A tree won’t grow if you plant it in a small box; it needs space to spread out its roots underground.
In the garden, weeds inhibit the growth of flowers.
Children learn best when given space to experiment and make mistakes.
A project, idea, or business needs the space of our attention and focus to thrive. If we are trying to build or develop too many things at once, all of them suffer.
To build relationships, we must create space in our schedules to be present with the people we care about.
From plants to people to projects, anything that is to grow requires space.
This is obvious. A simple concept. Of course, simple doesn’t mean easy-to-implement. How often do we ignore this when it comes to our ideas, projects, relationships, and even the space we need for our creative and focus work?
It could be routine workplace issues, like meetings, calls, or tending to matters that seem more urgent.
There’s the obvious distractions of emails and social media, the lure of the internet in your pocket that’s available to satisfy every passing curiosity in the moment it arises in your mind.
When you’re working from home, interference might arise in the call of snacks from the kitchen, a crying child, a demanding spouse, or the drip from the kitchen faucet.

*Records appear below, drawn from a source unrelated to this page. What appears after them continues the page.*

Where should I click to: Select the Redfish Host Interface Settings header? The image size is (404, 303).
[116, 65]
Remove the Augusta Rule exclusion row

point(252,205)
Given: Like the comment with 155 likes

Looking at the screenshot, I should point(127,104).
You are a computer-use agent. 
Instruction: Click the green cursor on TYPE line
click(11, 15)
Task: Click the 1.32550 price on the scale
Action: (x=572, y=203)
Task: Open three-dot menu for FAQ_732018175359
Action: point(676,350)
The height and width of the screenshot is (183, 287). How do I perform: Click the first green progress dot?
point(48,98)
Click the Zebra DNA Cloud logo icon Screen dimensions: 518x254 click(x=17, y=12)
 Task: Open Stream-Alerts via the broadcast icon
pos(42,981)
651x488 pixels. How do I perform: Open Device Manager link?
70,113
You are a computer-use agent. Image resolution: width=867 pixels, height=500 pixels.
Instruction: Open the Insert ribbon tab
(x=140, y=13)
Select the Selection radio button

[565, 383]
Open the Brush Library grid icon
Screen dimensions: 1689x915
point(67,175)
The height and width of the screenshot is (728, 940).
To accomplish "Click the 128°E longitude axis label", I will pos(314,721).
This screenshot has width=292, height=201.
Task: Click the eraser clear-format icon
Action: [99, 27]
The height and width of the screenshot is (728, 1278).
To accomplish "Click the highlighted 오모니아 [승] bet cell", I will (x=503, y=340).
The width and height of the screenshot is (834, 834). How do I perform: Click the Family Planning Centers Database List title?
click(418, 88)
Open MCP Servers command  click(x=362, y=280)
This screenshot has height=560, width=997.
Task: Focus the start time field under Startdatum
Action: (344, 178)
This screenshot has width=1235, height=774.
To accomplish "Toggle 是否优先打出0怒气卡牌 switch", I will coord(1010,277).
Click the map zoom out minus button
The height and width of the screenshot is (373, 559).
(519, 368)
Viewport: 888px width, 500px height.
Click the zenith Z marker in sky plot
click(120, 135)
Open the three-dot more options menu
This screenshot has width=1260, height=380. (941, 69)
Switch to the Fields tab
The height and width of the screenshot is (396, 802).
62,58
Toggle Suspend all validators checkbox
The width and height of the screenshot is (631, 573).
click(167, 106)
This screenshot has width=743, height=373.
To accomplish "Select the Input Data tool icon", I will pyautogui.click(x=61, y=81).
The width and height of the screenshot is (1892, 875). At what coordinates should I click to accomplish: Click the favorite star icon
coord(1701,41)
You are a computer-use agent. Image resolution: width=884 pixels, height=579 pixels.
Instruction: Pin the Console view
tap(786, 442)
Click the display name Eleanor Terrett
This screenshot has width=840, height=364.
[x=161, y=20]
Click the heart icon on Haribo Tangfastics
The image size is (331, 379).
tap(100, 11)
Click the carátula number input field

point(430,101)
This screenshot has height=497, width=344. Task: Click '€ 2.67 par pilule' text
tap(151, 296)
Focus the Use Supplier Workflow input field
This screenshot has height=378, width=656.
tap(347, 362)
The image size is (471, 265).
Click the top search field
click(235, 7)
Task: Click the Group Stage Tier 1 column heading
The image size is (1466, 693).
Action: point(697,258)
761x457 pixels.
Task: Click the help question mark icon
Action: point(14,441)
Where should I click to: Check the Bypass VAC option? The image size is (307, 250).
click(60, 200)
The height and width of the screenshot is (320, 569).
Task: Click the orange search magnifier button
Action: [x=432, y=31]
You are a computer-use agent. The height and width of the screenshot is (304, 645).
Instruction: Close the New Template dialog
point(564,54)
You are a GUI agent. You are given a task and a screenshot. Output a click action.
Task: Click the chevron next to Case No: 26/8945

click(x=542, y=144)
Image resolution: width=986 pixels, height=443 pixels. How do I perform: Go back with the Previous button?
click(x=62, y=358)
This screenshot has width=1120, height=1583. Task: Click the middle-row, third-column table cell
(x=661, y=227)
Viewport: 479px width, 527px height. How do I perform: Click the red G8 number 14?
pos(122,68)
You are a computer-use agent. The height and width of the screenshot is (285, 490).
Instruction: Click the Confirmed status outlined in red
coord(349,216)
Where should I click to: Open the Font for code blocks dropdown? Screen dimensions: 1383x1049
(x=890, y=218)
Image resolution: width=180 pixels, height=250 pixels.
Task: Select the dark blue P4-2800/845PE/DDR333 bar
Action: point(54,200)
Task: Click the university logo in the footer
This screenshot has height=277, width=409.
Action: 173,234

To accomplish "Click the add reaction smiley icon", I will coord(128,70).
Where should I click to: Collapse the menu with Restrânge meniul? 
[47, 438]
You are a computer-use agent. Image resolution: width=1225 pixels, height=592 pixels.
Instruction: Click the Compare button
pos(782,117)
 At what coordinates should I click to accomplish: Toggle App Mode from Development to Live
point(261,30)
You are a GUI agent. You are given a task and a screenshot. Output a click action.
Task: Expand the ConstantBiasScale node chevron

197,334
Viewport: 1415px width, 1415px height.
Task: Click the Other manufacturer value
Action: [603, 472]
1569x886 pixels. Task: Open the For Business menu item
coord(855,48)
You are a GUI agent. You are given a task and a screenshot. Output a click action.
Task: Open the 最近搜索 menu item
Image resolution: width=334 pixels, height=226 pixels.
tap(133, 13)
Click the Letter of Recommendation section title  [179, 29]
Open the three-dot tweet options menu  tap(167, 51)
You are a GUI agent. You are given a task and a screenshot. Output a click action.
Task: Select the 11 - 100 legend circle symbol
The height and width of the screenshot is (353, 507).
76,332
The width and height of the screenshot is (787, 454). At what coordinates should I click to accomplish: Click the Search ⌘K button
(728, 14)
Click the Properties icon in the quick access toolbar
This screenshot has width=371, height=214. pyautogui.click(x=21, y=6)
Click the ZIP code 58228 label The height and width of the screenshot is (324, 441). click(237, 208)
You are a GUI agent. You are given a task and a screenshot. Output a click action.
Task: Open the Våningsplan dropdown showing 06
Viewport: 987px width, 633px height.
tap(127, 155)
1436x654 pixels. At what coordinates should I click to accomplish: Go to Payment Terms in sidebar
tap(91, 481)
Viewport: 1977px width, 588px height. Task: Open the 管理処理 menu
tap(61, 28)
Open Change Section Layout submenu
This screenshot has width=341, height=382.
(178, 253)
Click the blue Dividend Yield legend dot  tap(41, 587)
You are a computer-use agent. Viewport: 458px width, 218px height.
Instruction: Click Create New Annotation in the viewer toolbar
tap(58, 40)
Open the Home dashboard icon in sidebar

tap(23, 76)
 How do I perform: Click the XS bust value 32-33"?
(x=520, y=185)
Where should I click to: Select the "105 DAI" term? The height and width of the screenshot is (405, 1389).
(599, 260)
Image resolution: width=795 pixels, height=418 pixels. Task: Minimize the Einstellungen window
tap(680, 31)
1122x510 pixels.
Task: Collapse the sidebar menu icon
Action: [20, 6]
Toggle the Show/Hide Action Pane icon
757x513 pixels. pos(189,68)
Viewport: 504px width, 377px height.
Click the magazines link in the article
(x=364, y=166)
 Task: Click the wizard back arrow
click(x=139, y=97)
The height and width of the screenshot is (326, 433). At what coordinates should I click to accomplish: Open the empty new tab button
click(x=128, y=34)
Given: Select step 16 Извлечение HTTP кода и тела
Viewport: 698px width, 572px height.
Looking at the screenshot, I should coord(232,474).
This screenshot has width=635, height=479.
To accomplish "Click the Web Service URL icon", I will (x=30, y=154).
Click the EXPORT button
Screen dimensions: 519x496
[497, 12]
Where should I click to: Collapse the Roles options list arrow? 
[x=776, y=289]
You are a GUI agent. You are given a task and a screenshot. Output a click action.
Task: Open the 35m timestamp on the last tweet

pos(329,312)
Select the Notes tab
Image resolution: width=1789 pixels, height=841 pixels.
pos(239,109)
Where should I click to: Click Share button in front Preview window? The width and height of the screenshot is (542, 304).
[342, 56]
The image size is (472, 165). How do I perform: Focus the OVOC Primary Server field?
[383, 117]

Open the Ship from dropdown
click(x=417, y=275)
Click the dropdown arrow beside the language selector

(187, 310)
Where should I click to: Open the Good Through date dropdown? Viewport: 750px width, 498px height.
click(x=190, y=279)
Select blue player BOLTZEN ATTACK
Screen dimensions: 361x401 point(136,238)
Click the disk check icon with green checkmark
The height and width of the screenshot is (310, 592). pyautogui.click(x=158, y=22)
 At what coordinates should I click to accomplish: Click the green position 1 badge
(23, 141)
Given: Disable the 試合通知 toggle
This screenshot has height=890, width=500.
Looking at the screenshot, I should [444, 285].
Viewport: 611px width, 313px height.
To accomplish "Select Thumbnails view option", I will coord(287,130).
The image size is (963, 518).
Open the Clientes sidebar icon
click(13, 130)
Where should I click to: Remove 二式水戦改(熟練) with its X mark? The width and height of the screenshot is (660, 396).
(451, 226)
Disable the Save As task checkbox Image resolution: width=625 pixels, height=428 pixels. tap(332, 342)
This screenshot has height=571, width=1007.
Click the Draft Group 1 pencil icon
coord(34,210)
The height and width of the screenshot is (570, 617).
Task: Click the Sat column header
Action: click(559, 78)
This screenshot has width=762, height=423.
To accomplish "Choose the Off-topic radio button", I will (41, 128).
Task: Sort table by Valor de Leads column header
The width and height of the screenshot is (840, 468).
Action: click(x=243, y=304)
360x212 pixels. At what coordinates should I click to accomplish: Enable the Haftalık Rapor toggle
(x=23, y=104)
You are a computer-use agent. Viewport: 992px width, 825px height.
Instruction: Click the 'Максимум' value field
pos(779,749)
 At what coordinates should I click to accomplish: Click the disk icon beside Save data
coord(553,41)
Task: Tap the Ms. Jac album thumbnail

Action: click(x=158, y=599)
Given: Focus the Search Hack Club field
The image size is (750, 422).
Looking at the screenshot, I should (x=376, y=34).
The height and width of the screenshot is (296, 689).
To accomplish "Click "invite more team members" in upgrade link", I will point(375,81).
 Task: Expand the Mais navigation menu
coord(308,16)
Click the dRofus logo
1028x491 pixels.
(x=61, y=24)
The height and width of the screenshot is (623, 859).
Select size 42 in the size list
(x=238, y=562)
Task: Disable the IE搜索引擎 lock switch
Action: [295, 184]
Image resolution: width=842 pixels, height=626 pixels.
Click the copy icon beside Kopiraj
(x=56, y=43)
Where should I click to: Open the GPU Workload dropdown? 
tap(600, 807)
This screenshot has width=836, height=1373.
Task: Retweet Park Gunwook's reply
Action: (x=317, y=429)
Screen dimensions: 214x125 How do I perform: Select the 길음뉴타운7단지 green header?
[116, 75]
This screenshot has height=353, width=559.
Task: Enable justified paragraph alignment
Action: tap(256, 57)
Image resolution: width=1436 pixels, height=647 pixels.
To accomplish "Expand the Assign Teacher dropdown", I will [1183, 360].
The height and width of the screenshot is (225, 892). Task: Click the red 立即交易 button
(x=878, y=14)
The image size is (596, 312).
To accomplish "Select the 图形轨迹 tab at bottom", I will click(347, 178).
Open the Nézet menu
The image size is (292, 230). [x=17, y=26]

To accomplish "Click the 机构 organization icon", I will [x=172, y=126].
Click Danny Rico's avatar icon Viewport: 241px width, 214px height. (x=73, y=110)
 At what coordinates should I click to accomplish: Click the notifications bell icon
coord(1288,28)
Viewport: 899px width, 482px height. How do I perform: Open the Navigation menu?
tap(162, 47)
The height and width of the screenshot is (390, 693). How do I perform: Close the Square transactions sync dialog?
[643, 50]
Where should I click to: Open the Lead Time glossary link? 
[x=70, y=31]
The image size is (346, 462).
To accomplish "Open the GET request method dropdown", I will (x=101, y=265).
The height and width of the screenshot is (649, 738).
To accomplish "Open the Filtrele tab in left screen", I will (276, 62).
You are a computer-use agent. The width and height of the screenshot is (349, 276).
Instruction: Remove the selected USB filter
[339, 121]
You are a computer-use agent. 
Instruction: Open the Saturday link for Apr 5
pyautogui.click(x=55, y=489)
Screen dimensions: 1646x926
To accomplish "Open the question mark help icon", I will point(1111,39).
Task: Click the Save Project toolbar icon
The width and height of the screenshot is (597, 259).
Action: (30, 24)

Toxic people or environments can drain your energy, giving you less to devote to the projects that matter most to you.
The interference might be of our own making.
Seduced by the false belief that “busy” is productive, we might overfill our schedules, leaving little space for working on a project, cultivating an idea, or giving our full attention to a spouse or child.
Indecision about which direction to take might lead us to attempt to develop too many ideas and projects at once, depriving all of them of the space they need to thrive.
Impatience and the desire to achieve a result on a certain timeline may cause us to interfere unnecessarily with a project, disrupting its natural flow and distracting us from other important work.
Weeding the Garden…
In the same way that we might prune the vines to allow the best grapes to ripen, we must create space for our best work and best selves to thrive by weeding the distractions, interference, and energy drains from our lives, projects, ideas, and schedules.
According to the Kabbalah teachings, this is the attribute of Chesed of Gevurah, loving-kindness of restraint, a sub-attribute of the attribute of Gevurah. Rabbi Gabriel Goldfelder explains that
Chesed of Gevurah initiates the creation of a space in which something can grow on its own terms.
We practice Chesed of Gevurah by removing interference or engaging in active interference to hold obstacles — including our own “helpfulness” — at bay.
… But Not Over-Weeding
At the same time, it’s crucial to be restrained in holding distractions at bay. Over-vigilance in our attempts to create space might cause us to mistake a flower for a weed, and lead us to pull out the whole garden.
Not all distractions are bad; in fact, the brain needs the downtime of distractions to help it process and connect the dots. Creativity and productivity are enhanced by periods of wandering and distraction.
Restraining our discipline is Gevurah of Gevurah, the corollary to Chesed of Gevurah. This sub-attribute reminds us to ensure our discipline and restraint is constructive.
Before we uproot the whole garden we would be well-served to remember that a few weeds enhance the beauty and pleasure we find in the garden of life.
This is the balance we must strive to achieve: eliminate interference to create space for growth without destroying everything that brings us pleasure and enjoyment.